The enamel coating 104 provided on the heat treatable glass substrate 101 further comprises a catalyst. In an embodiment the catalyst used is dibutyltindilaurate present in a range of 0 to 3 weight% of the weight of the ceramic precursor. For certain ceramic precursor additives, the catalyst serves to increase the curing rate during the initial heat treatment at less than 250°C.

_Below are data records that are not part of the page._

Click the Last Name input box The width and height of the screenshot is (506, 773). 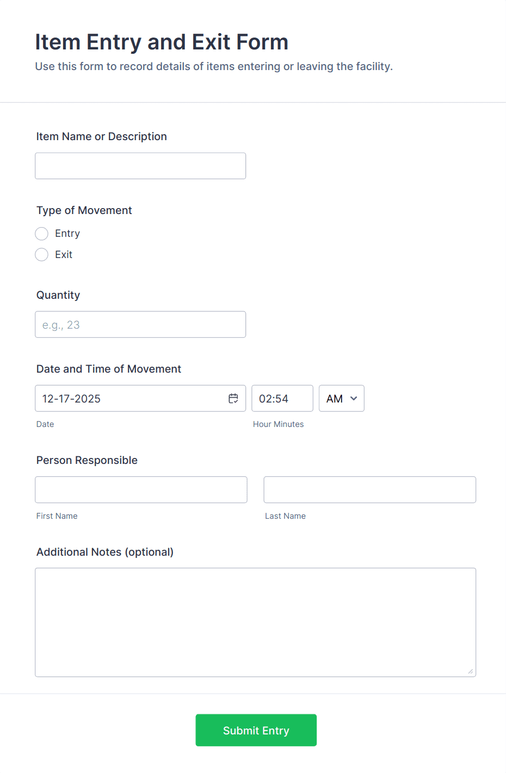pos(369,489)
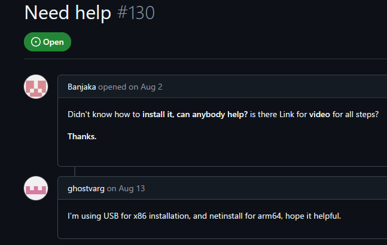The width and height of the screenshot is (387, 245).
Task: Visit the ghostvarg username link
Action: pyautogui.click(x=86, y=188)
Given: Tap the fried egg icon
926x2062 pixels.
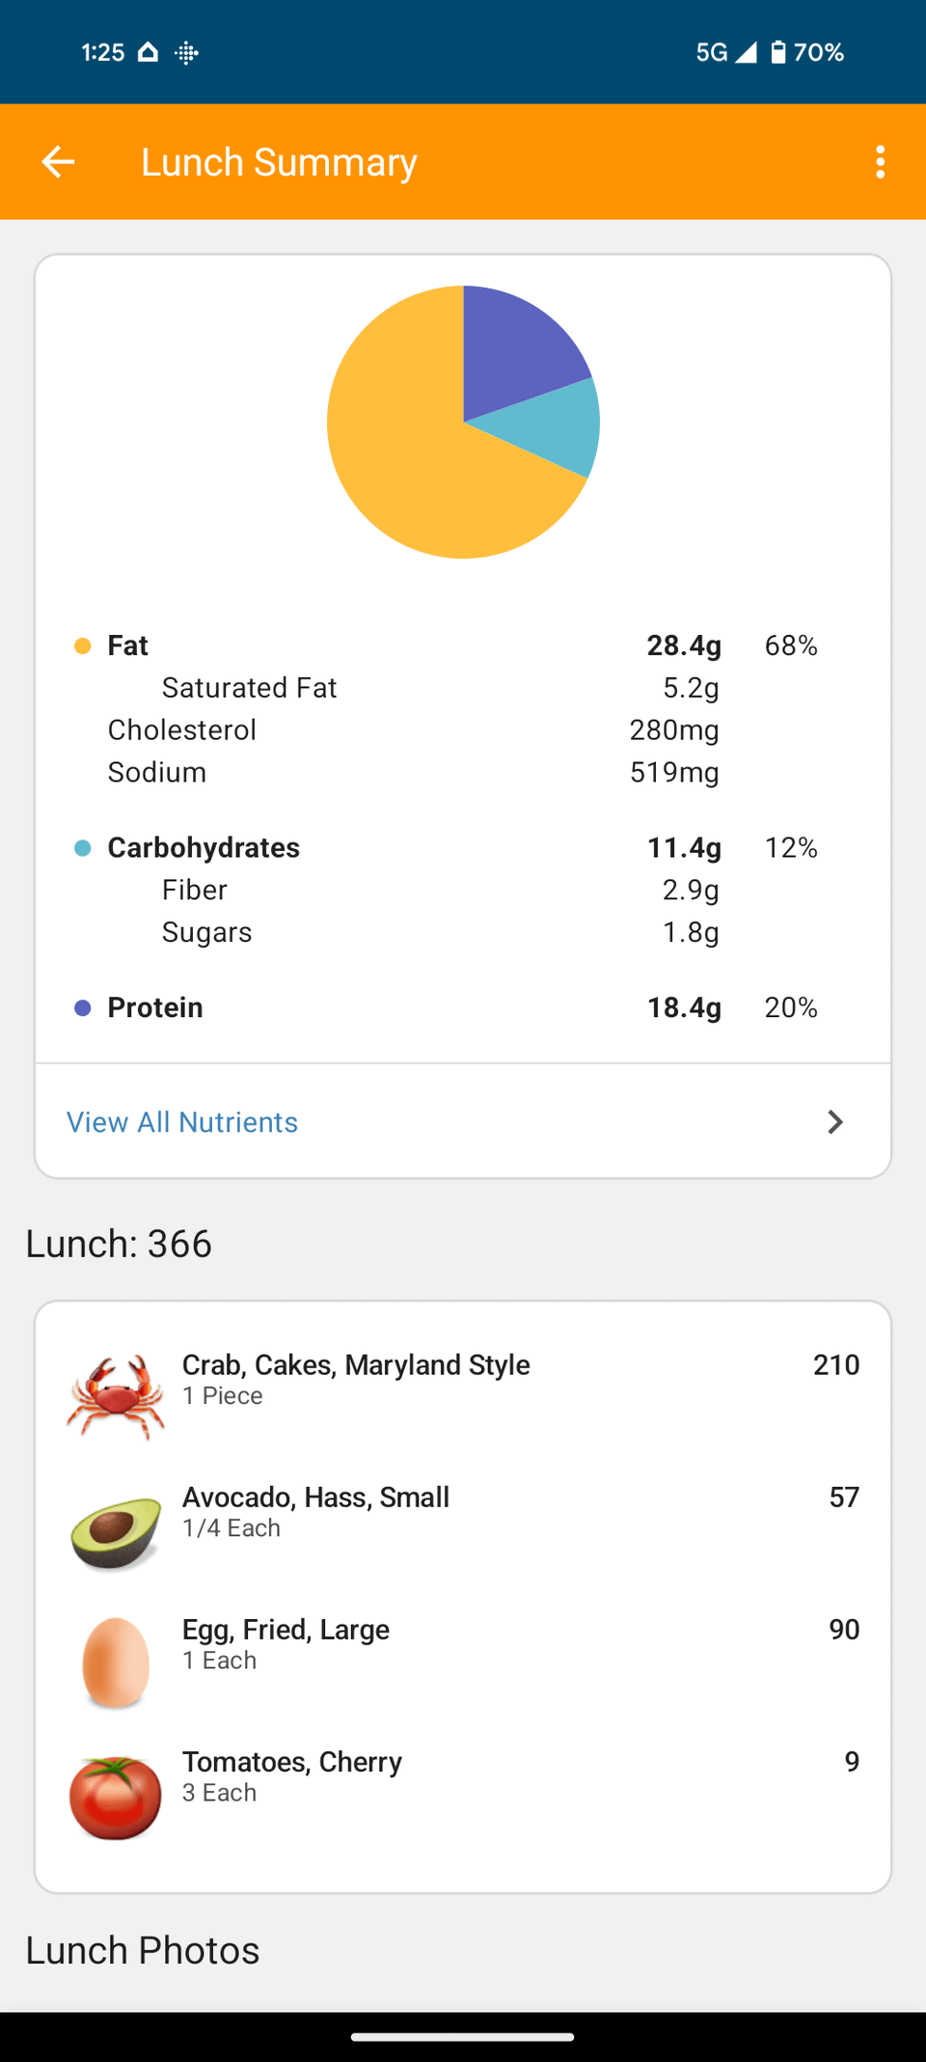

The heat treatable glass substrate 101 provided with the enamel coating 104 in accordance with the present disclosure further comprises a ceramic precursor 105. The ceramic precursor 105 additive in an embodiment is selected from the group consisting of polycarbosilanes, polysilazanes, polysiloxaness or polysilanes or their combinations or their derivatives thereof. The polysiloxanes include but are not limited to methyl silicone, phenyl methyl silicone, epoxy silicone, and their combinations or their derivatives thereof. In a preferred embodiment, the ceramic precursor 105 is a polysiloxane and, in a most preferred embodiment the ceramic precursor 105 is a methyl silicone polymer. The ceramic precursor 105 present in the enamel coating 104 is in the range of 0.01 to 20 weight%. In a preferred embodiment the ceramic precursor 105 is present in the range of 0.1 to 10 weight%.

In multiple embodiments of the present disclosure, the ceramic precursor additive is a transparent additive. The ceramic precursor 105 in accordance with the present disclosure functions as a heat responsive opacifier. In the enamel coating of the present disclosure, the ceramic precursor exists in polymer form ensuring homogenous blending with the enamel coating formulation without altering the color and the appearance of the coating. The ceramic precursor polymer can withstand the initial heat treatment at less than 250°C without any degradation. During the high temperature treatment in excess of 600°C for the glass tempering operation, the organic component of the ceramic precursors burn-off leaving behind the inorganic remnants. In other words, the heat-responsive opacifier or the ceramic precursor additive incorporated in the enamel coating 104 is expected to undergo a physical transformation with the burning-off of the organic moieties leaving behind ceramic particles. Moreover, the burn-off process may also introduce voids in the enamel coating 104 during fusion of the inorganic enamel frits. The combination of the inorganic remnants of the ceramic precursor additive 105 and the introduction of voids in the enamel coating 104 lead to increase in opacity or the hiding power of the enamel coatings, at high temperatures during the heat-treatment of the glass substrate coated with the enamel. This transformation of the heat responsive opacifier or the ceramic precursor, while undergoing the heat treatment, results in an increase in the opacity of the glass substrate 101. In some embodiments the glass substrate the light transmission of the resultant glass article is much higher than that of its counterpart provided with a regular enamel. In multiple embodiments, the light transmission depends on the thickness of the enamel coating and the base enamel coating formulation.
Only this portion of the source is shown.